The jingle of the gas station bell. The hum of the coffee machine. The donuts made fresh every morning. And the man behind the counter who knows your order before you ask, who hands you your coffee, extra cream, and says, “This one’s on me.”
The mother in her dented red mini-van who waves from the same intersection, James and 3rd, every school day morning.
The lady in her electric wheelchair with the dog leash wrapped around the controller, taking Pepper for his morning walk. Who asks you how your day is, if you’re happy, if you’re dating anyone.
The trees that outline the park, branches swaying in the wind. The little flowers that line the concrete road right outside of the elementary school.
These are the things you will see in a small town.
The woman jogging the block who smiles as she runs past you. The teenager that nods his head as you let him cross at the stop sign.
The cows that line the fields just off Highway 9. The unlit backroads that are so dark at night, if you turn off your lights, you disappear. The gravel paths that you travel and intentionally lose yourself along.
The faces that see you, smile at you. That seem to recognize you, know you, care about you.
That is what you will see in a small town.
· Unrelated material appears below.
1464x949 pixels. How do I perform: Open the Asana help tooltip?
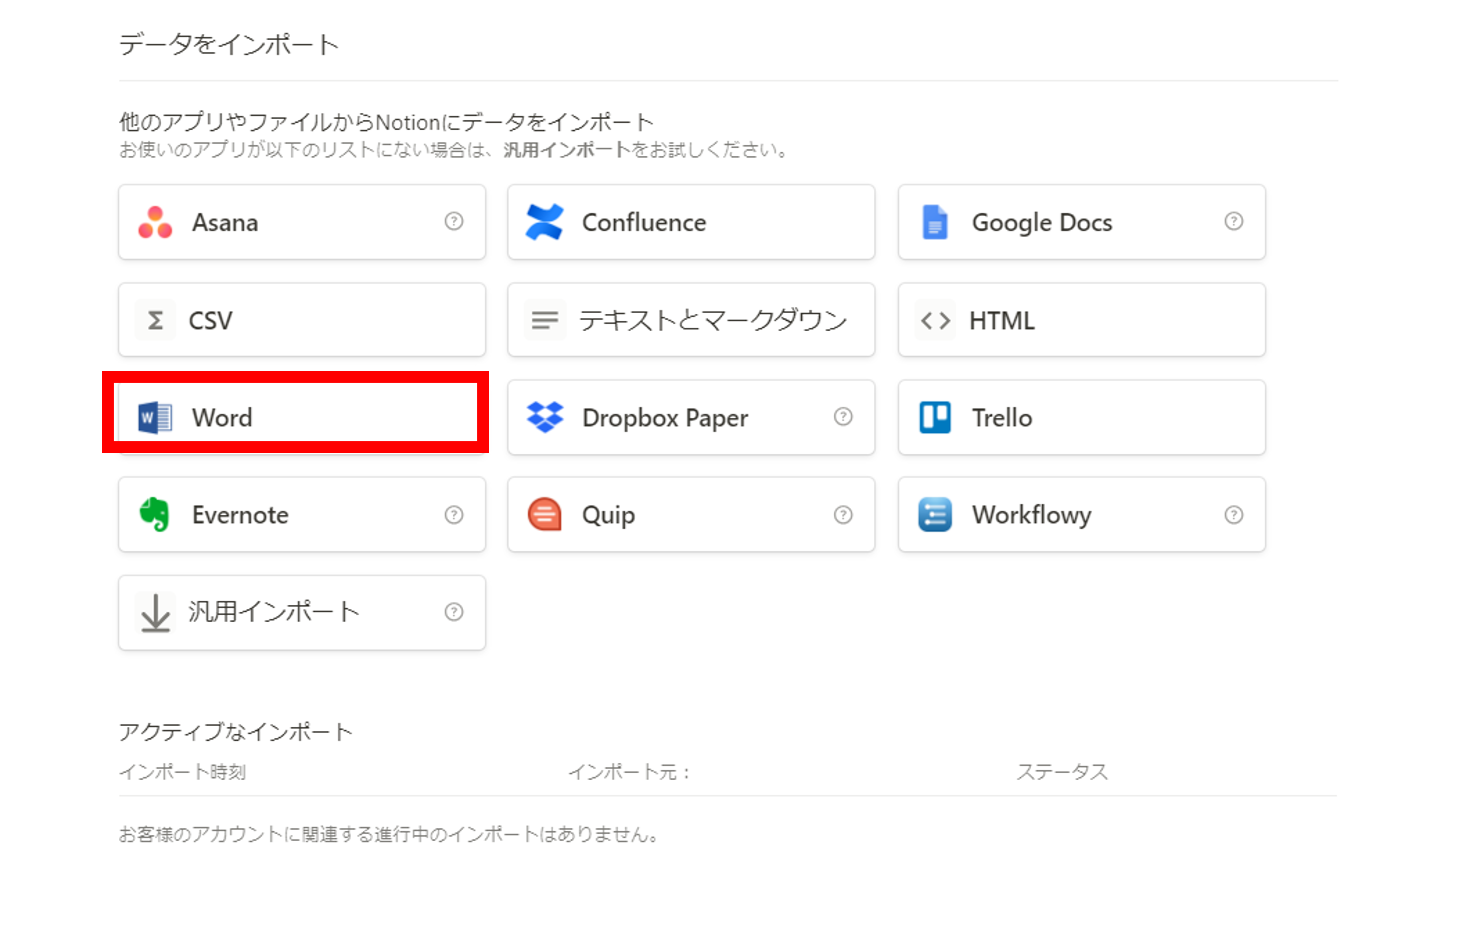click(454, 222)
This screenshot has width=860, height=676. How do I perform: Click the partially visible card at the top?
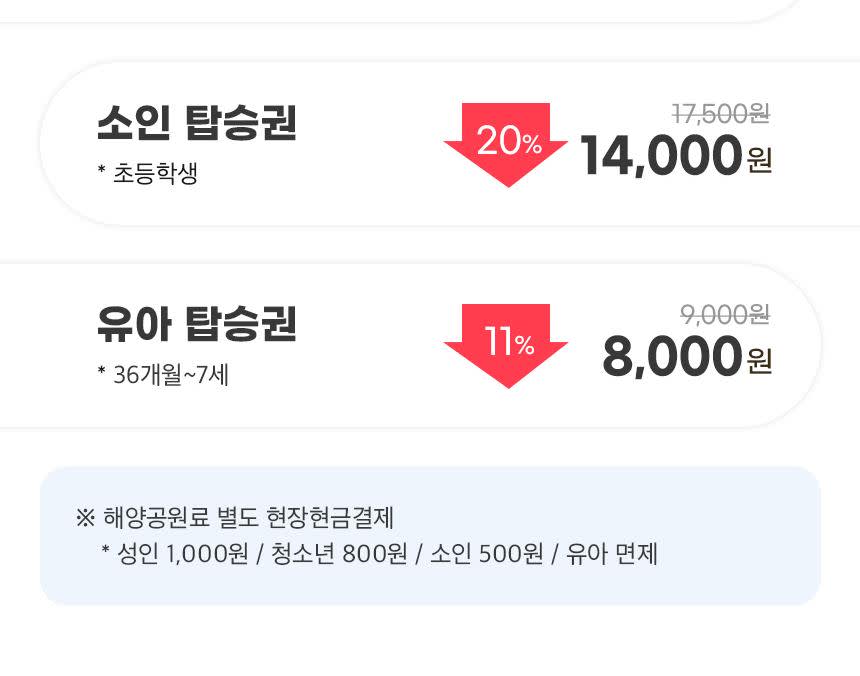coord(400,8)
A small town is three restaurants, two gas stations, and a bar that feels like a second home. It is a man sharing a morning beer and breakfast with another man, fresh from the night shift.
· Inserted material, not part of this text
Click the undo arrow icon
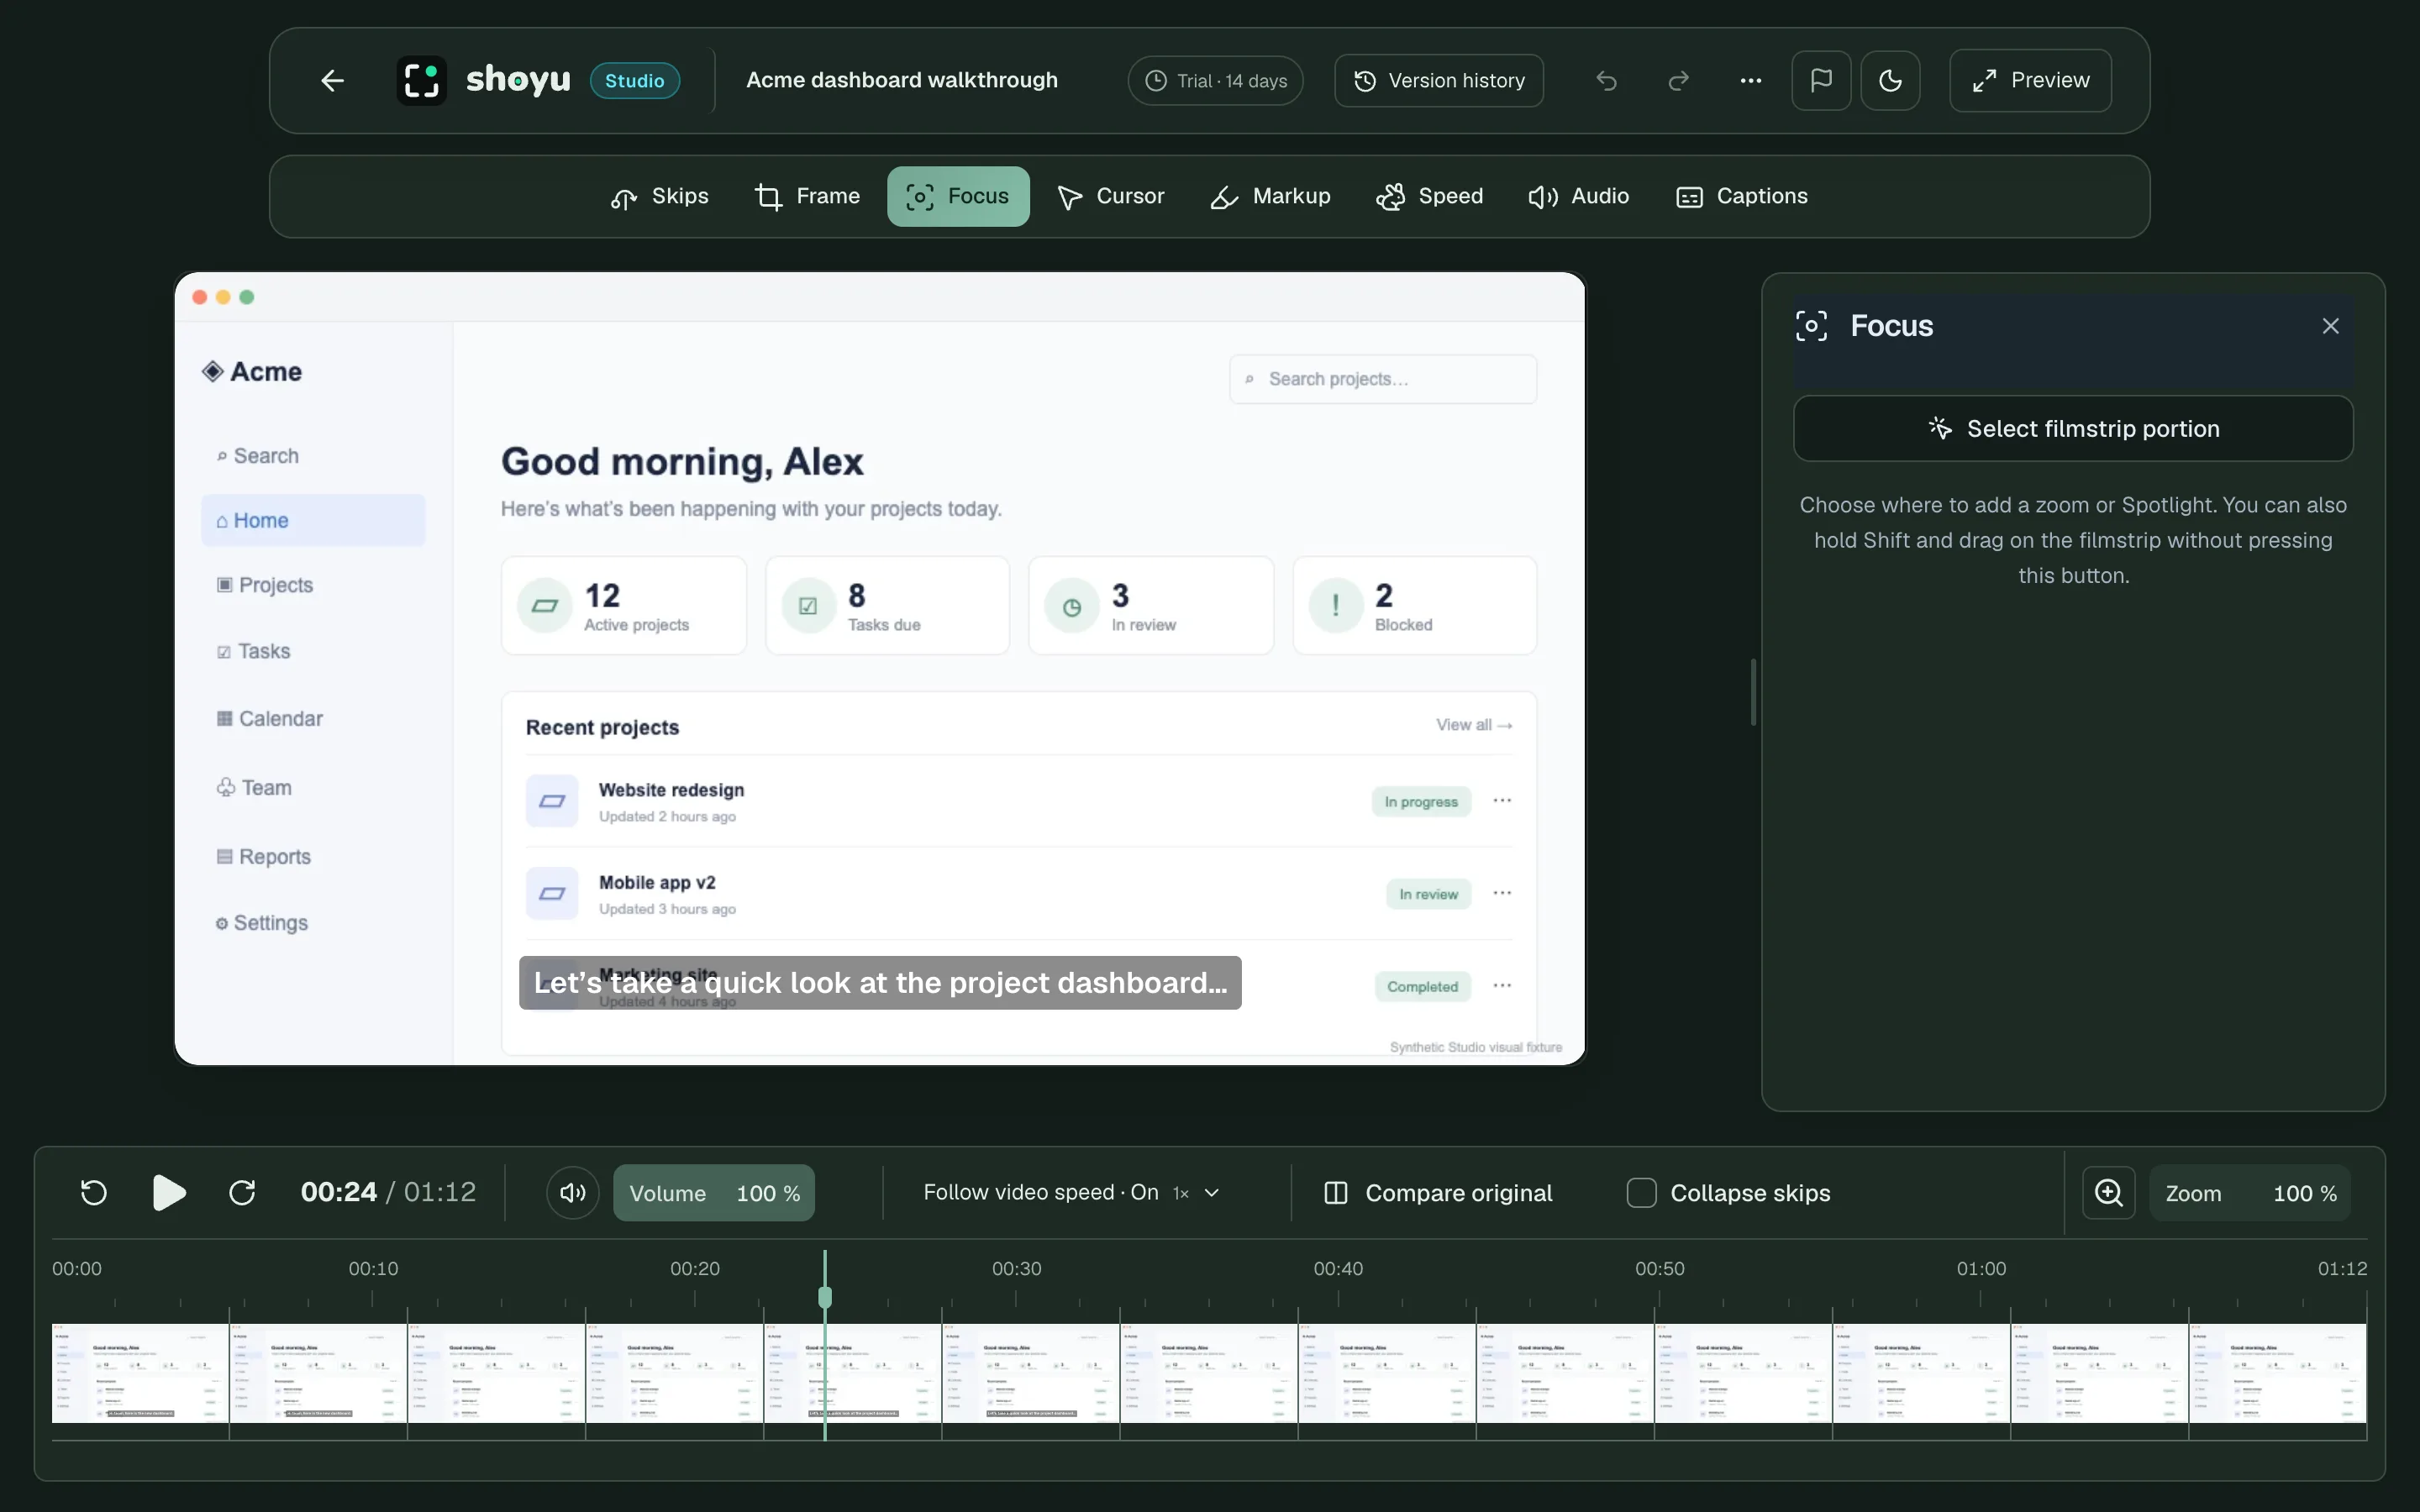 coord(1606,80)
It is a single mother with three daughters in daycare. It is a teenage boy on the edge of his seat, itching to run.
It is worn steps, laundry on a clothesline, children playing in the back alley, and tired, happy faces.
It is cheaper gas, friend discounts, and never having your I.D. on you because everyone knows who you are.
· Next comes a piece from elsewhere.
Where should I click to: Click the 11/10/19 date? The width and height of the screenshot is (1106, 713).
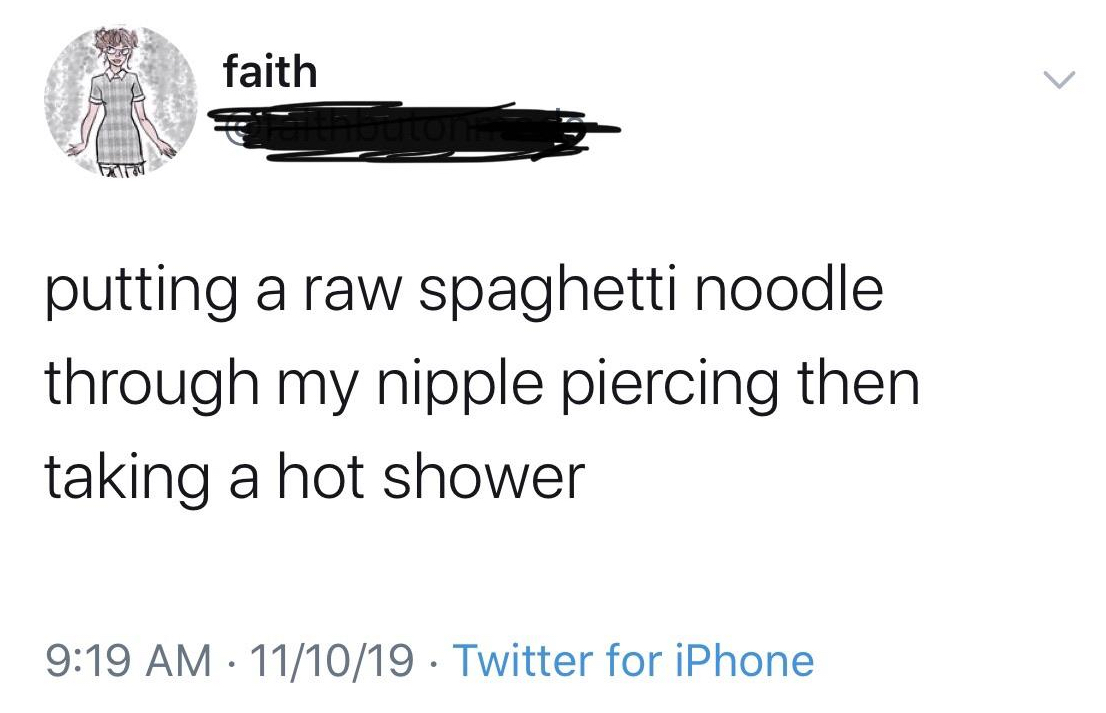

A small town is hugs shared between acquaintances. Friendship despite an age gap, 20-somethings and 65-year-olds, teenagers and 10-year-olds. Somebody’s related to somebody. Someone knows someone who knows so-and-so. It is strangers that are family.
If you’ve ever lived in a small town, you know this: You can hide, but you are never invisible. You can be alone, but never lonely. You have an urge to leave, but there’s an even stronger pull luring you back. You love and are loved.
That is what it means to live in a small town.